# Source start
Relationship between clay mineralogy and exchangeable Al in red and yellow soils from the Islands of Okinawa and Java.
Red and yellow soils from tropical regions are generally more mature than their subtropical counterparts. Most of these soils contain kaolin as the dominant clay mineral. Exchangeable aluminium (Al) generally balances permanent negative charges and occupies strongly acidic exchange sites of the soil clay. The objective of this study was to identify those clay minerals that are most highly implicated in contributing exchangeable Al to red and yellow soils collected from the Islands of Okinawa and Java.
All soils exhibited an acid reaction but varied in their exchangeable Al content and clay mineralogy. Clay content was high in all Javan soils but varied in those from Okinawa. Javan soils were dominated by kaolinite, and Okinawan soils by an association of illite and halloysite. However, 2:1-2:1:1 intergrades were significant components in both the Oku red soils (Okinawa Island) and the Pamagersari red soils (Java Island). Javan soils were characterised by a more mature (advanced) state of weathering than those from Okinawa. The source of exchangeable Al was halloysite in Okinawan soils and 2:1-2:1:1 intergrades in Javan soils.
Additional keywords: 2:1-2:1:1 intergrade minerals, clay content, halloysite, kaolinite, weathering process.
Red and yellow soils in the tropics differ from those in subtropical regions with respect to the maturity of soil development. In the tropics, the soils are clay-textured and acidic in nature, and the weathering process at its most mature stage results in clay minerals of the 1:1 group (Goenadi and Tan 1989; Hirai et al. 1991). Some 2:1 group minerals, however, may also occur in these soils (Bennema 1962).
# Source end
# Given information start
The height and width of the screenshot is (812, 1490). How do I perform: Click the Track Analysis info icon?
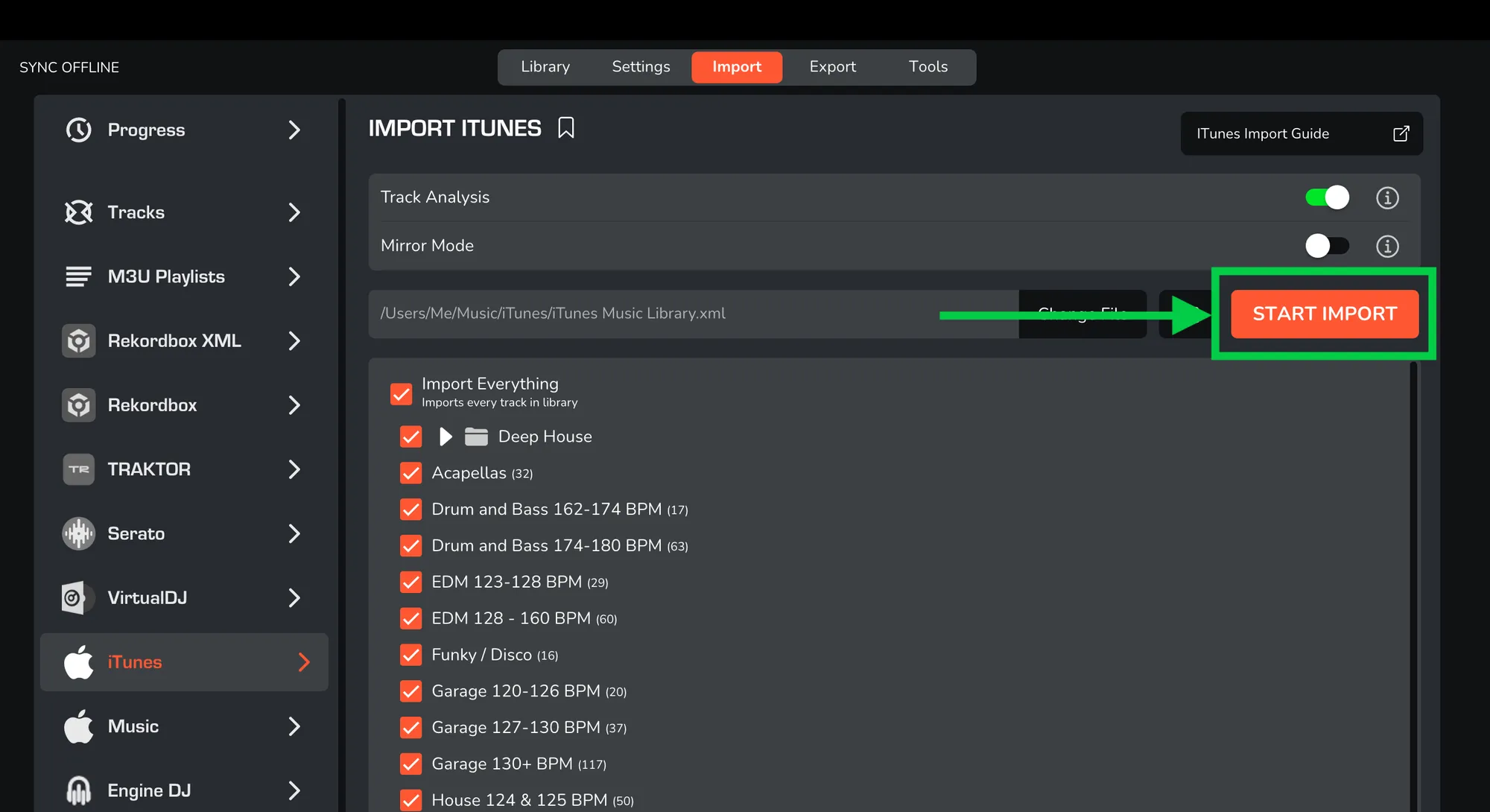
# Given information end
• Exercise aim: In the soil study text, which clay mineral dominated the Javan soils? Rely only on the soil study text for what comes next.

• Result of the task: Kaolinite.